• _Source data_
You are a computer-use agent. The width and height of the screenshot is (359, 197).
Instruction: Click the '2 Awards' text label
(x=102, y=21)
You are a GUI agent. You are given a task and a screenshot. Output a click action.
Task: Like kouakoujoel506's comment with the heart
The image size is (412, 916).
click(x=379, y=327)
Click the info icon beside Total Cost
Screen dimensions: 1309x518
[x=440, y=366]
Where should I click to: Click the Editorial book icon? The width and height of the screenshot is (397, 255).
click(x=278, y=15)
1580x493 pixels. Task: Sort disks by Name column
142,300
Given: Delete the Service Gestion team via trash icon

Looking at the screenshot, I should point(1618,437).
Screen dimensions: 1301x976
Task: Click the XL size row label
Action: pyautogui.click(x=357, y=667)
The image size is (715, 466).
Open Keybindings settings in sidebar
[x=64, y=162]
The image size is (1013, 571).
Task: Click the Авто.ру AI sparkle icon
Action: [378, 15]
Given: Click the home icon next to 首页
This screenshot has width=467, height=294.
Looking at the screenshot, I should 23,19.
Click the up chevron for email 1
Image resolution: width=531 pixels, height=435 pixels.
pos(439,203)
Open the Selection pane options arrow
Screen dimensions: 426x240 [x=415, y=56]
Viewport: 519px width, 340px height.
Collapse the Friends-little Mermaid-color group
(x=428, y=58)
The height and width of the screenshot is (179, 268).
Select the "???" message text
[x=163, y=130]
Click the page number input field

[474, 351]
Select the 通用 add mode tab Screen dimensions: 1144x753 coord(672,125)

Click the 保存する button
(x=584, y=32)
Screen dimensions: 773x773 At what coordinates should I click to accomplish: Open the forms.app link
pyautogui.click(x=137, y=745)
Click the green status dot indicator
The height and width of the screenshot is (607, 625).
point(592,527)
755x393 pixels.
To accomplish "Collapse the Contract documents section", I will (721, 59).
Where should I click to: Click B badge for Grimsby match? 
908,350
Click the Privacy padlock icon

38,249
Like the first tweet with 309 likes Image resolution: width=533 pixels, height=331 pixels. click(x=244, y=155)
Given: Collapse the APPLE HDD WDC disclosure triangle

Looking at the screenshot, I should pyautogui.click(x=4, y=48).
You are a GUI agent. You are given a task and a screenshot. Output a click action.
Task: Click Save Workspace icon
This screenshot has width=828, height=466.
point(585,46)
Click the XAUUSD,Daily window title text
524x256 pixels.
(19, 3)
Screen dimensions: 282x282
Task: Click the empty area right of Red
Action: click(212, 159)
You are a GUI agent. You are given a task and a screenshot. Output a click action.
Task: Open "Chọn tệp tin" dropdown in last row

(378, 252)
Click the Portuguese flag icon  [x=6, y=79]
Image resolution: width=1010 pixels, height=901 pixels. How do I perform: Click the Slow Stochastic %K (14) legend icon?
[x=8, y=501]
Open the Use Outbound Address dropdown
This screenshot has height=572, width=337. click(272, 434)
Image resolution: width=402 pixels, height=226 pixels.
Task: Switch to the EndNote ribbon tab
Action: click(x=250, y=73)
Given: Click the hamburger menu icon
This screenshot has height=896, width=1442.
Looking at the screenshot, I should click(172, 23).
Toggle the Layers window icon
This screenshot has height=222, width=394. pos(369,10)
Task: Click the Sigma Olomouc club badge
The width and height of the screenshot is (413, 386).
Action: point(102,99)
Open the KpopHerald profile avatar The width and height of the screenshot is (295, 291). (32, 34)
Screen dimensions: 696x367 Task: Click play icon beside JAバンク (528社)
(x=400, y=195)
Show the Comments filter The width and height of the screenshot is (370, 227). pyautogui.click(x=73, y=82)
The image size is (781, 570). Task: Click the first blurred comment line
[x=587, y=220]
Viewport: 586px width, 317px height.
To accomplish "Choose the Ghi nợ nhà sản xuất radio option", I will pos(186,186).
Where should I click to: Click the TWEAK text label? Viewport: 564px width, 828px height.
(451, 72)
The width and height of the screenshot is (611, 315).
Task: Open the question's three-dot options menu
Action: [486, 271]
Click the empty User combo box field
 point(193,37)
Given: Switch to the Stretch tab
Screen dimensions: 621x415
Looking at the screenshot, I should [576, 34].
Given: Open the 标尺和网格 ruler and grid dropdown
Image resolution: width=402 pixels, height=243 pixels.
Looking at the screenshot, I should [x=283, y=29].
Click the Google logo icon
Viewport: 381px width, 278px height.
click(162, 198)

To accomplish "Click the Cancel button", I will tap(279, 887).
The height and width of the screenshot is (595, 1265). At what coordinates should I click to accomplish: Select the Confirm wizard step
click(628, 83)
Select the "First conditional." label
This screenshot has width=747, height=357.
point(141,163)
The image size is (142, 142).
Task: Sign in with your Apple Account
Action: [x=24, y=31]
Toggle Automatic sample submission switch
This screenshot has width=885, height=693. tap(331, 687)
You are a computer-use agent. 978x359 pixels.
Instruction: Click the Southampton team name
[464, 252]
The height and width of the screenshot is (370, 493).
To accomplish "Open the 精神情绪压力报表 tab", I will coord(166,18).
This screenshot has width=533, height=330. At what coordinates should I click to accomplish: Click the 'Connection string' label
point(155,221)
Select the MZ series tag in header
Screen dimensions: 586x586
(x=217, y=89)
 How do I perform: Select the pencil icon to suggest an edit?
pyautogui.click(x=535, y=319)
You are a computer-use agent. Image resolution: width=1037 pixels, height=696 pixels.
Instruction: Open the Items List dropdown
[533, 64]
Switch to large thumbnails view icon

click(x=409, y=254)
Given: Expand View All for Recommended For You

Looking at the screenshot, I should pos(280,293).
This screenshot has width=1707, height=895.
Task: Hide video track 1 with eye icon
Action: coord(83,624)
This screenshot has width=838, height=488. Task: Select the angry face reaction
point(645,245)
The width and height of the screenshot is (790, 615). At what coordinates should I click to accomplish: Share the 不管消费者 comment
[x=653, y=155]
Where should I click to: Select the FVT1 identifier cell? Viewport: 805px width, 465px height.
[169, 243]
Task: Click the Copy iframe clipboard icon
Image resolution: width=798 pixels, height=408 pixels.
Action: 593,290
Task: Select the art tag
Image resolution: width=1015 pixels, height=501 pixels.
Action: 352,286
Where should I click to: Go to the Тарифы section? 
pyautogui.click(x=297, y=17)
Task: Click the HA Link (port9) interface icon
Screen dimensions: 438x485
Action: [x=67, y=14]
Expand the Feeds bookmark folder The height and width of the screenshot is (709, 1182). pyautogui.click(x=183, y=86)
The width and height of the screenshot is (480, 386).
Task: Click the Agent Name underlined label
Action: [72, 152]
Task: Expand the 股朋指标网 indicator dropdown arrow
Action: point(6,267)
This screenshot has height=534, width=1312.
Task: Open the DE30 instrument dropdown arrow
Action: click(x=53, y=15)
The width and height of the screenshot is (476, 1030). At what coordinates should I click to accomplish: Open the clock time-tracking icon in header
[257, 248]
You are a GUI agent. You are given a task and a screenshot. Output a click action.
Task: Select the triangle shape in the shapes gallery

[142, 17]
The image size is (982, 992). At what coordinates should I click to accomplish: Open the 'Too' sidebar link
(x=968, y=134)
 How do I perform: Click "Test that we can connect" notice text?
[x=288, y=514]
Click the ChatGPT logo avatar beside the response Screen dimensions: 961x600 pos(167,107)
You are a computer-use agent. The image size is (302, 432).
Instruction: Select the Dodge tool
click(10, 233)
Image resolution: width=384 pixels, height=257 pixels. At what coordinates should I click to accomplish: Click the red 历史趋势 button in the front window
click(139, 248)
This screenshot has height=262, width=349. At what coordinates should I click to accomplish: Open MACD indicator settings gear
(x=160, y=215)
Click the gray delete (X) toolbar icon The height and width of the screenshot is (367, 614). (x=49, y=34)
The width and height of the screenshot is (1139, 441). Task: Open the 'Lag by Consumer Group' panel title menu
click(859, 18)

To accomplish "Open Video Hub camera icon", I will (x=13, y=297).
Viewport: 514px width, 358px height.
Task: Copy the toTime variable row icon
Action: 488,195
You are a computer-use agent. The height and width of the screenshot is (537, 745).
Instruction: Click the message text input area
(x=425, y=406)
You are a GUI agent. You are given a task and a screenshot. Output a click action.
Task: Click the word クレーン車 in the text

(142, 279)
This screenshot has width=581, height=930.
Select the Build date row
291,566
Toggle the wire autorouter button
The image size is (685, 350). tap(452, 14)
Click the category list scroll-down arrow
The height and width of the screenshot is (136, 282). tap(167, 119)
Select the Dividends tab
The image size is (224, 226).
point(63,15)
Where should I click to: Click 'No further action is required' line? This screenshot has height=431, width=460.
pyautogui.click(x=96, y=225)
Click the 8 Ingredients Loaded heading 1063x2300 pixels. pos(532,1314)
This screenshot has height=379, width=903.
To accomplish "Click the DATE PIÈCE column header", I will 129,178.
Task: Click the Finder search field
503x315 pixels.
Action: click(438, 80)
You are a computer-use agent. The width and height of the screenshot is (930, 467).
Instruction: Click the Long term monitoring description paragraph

• _ASSIGNMENT_
With the entries above as the source, set down exactly the lines from the one holding "Instruction: Click the message" through the last line, both ends included.

• _ANSWER SECTION_
Instruction: Click the message text input area
(x=425, y=406)
You are a GUI agent. You are given a task and a screenshot. Output a click action.
Task: Click the word クレーン車 in the text

(142, 279)
This screenshot has width=581, height=930.
Select the Build date row
291,566
Toggle the wire autorouter button
The image size is (685, 350). tap(452, 14)
Click the category list scroll-down arrow
The height and width of the screenshot is (136, 282). tap(167, 119)
Select the Dividends tab
The image size is (224, 226).
point(63,15)
Where should I click to: Click 'No further action is required' line? This screenshot has height=431, width=460.
pyautogui.click(x=96, y=225)
Click the 8 Ingredients Loaded heading 1063x2300 pixels. pos(532,1314)
This screenshot has height=379, width=903.
To accomplish "Click the DATE PIÈCE column header", I will 129,178.
Task: Click the Finder search field
503x315 pixels.
Action: click(438, 80)
You are a computer-use agent. The width and height of the screenshot is (930, 467).
Instruction: Click the Long term monitoring description paragraph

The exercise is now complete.